Gulf's closing is the latest in a series of station closures in Hewlett.

Four Corners Loses Another Gas Station Four Corners Loses Another Gas Station Four Corners Loses Another Gas Station Four Corners Loses Another Gas Station Four Corners Loses Another Gas Station

The recent closing of the Hewlett Gulf gas station at the junction of Peninsula Boulevard and Mill Road leaves only two stations remaining at one of the most heavily trafficked intersections in the Five Towns.

The Gulf station, vacant for nearly two weeks, is the second one to recently go out of business at the “four corners,” which up until last year, was occupied by four operating stations as far back as most residents can remember.

In the past week, its gas pumps have already been boarded up, and service companies were brought in to remove the fire suppression tanks and evacuate the gas lines. According to technicians from both companies, these measures don’t necessarily indicate that the location won’t remain a gas station in the future. However, the property owner wasn’t available for comment as to his intentions.

Over a year ago, the Shell station, diagonally across from Gulf, closed down as well. The owner, who did not want to comment for this story, moved the business to Valley Stream and changed its name, re-launching as purely a repair shop that doesn’t sell gas.

The two remaining stations at that intersection are Sunoco and Gas Sale.

“I think that the Gulf station went out because their lease ran out,” said Satveer Singh, a cashier at Sunoco. “We are staying, because we are the best station on the four corners. Our place is bigger, we have the nice convenience store and our gas prices are lower.”

Price matters

Without question, Sunoco seems to be the busiest gas station in Hewlett, with cars coming and going all day. It is also one of the few stations in the area that does not have an auto repair center.
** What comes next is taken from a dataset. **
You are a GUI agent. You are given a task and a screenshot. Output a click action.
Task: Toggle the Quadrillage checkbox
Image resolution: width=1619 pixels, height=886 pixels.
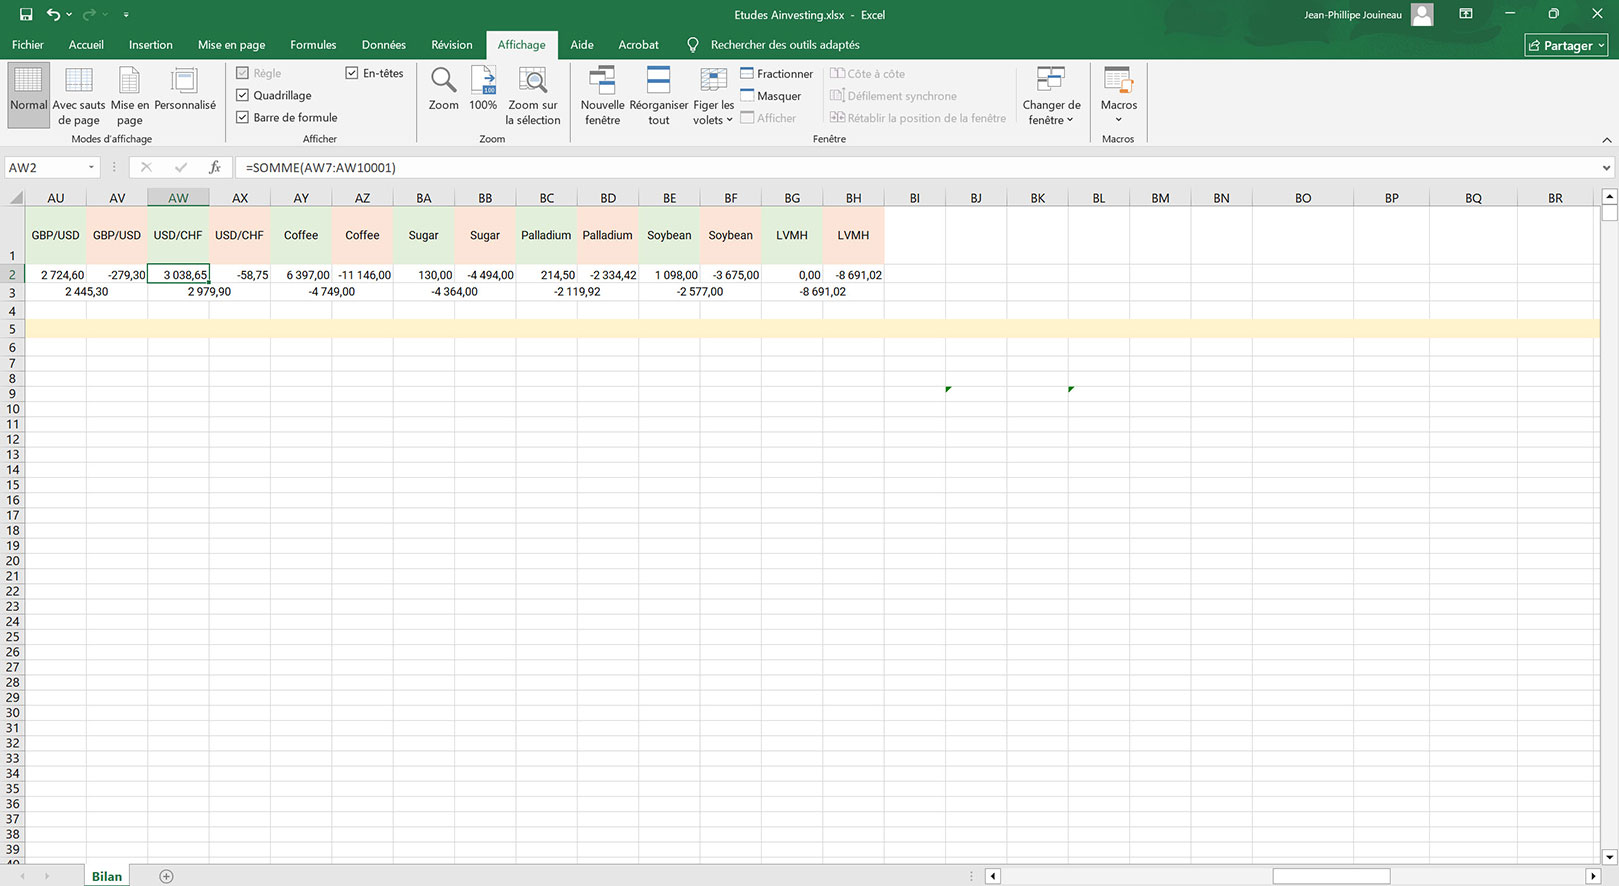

“Since they redid the Sunoco station, more people go there for gas, because it’s nicer than the others,” said Raphael Tynes, a frequent customer. “It’s clean looking, and they have new pumps. You can use the free air tanks, and the store inside is nice if you want a drink or something to eat. And I think it’s also a little cheaper than a couple of the other places.”

With prices currently skyrocketing again, even gas that’s a few cents cheaper could pull longtime customers away from their favorite independently owned station and have them heading to a national gas chain that can afford to set their prices a bit lower.

Even though Sunoco only has self-serve pumps, which is a problem for some older residents who say they have trouble pumping their own gas, it is following the local trend of eliminating the overhead of hiring attendants to pump gas.

“You need self-serve to make a living,” said John Walson, owner of the Gulf station in Woodmere. “I still offer a full-service tank, because I’m a dinosaur. But most don’t”

Downward trend

Besides the two stations that closed on the four corners, others in Hewlett are gone or are in flux as well. The J-Mar station on Broadway moved to another location months back, and a 7-11 will replace it, with construction workers saying that the store could be open as soon as December.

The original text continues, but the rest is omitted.